ラッセル・クロウはこの役に最適な男だった
──アリ・ハンデルとの共同脚本については、どのように仕事を進めたのですか。
アリとは、いろいろなアイデアについて長い時間をかけて話し合ったことを一緒に組み立てていく。アイディアをインデックス・カードに書いていって、並べていく。キャラクター同士やシーンとシーンのつながりについて考えるために、カードを色分けすることもある。そうすることで図解されたものを見ながら考えることができるんだ。壁に貼ってね。大抵の場合、勇気を出して先に書き始めるのはアリだ。彼が書いた脚本を10ページごとに送ってくるので、僕が書き直すんだ。それを最後まで続けてドラフトができる。80から90番目のドラフトが出来上がったところで撮影に入る。脚本作りの大半は書き直しなんだよ。
──ラッセル・クロウとの仕事はいかがでしたか。
この映画の中では、奇蹟といえる出来事が起きる。観客がそれを、リアリティを持って観ることができるような演技ができる俳優が必要だった。クロウは、目の動き、唇の動きひとつで様々な感情を表すことができる俳優で、彼しかいないと思ってオファーした。ラッセルは優れた役者だ。彼はセットで僕らの様子を見ていて、かなり早い段階から安心して、「この映画はちゃんと作られているだろうか」という不安は払しょくされたようだ。僕らが映画製作について深く理解していることわかって貰ってから、彼から少し敬意を感じるようになった。彼の敬意を得るには、こちらがそれ相応の仕事をする必要があるんだと思う。彼は、相手の過去の仕事を見て、あっさりと敬意を払うような人間じゃない。彼の尊敬に値する人間だということを実証してみせないといけないんだ。僕はそれでまったく構わない。彼はこの役に最適な男だった。
映画『ノア 約束の舟』より、主演のラッセル・クロウ © 2013 Paramount Pictures. All Rights Reserved.
──エマ・ワトソン演じるイラの役柄について、そしてエマ・ワトソンをキャスティングした理由を教えてください。
正義と慈悲、善と悪のなかで登場人物が悩む、エモーショナルな物語にしたかった。イラは善を象徴しており、未来への希望でもある。ノアとイラが対立するような物語にすることで、ドラマを生み出すことができたと思います。エマは『ハリー・ポッター』シリーズで世界中で愛されている女優だけれど、オーディションをしてみたら、もっと大きな可能性がある女優だということがわかりキャスティングした。本作では、大人の女性として、今までに見せたことのない、新しい表情で演技をしている。
映画『ノア 約束の舟』より、エマ・ワトソン © 2013 Paramount Pictures. All Rights Reserved.
役者との作業が僕は何よりも好きなんだ
──大作の制作は、小さい作品と同じ楽しさがありますか。

■ 短い問題:
このインタビューによると、アリ・ハンデルとの共同脚本で、撮影に入るのは何番目のドラフトが出来上がったところですか。

■ 提供資料:

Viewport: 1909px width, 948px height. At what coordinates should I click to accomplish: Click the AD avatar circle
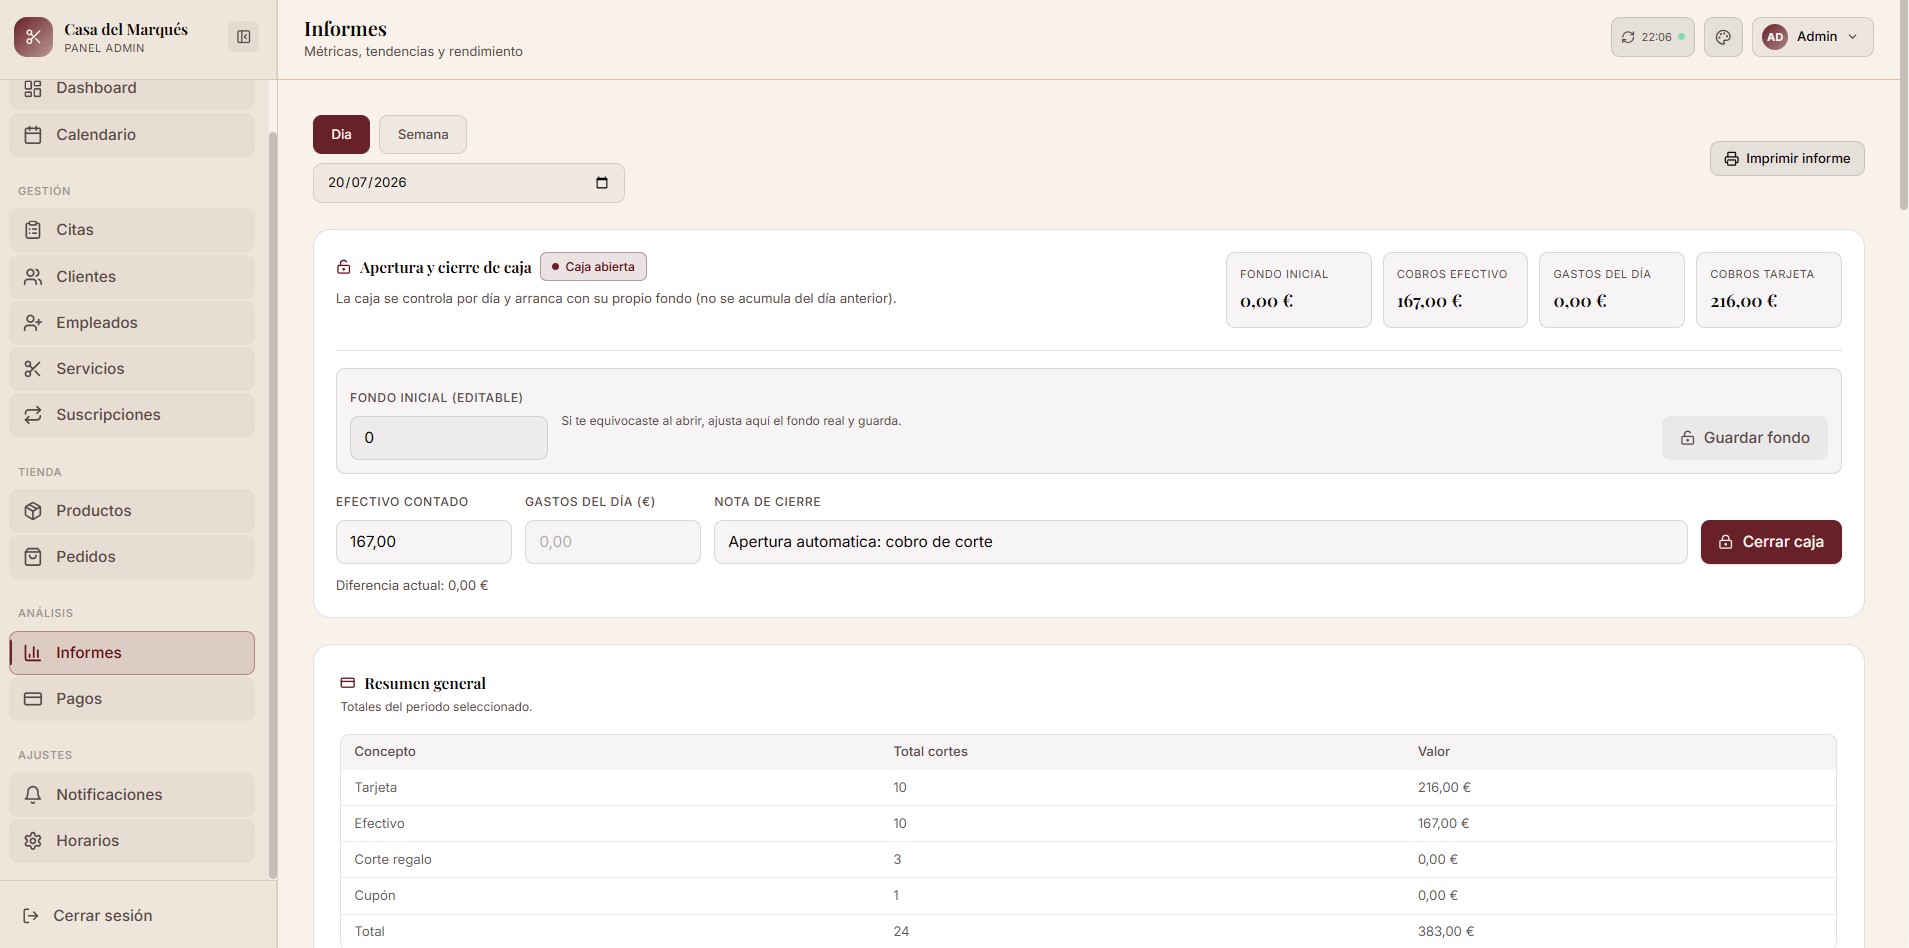[x=1774, y=37]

■ この問題の答え:
80から90番目のドラフトが出来上がったところです。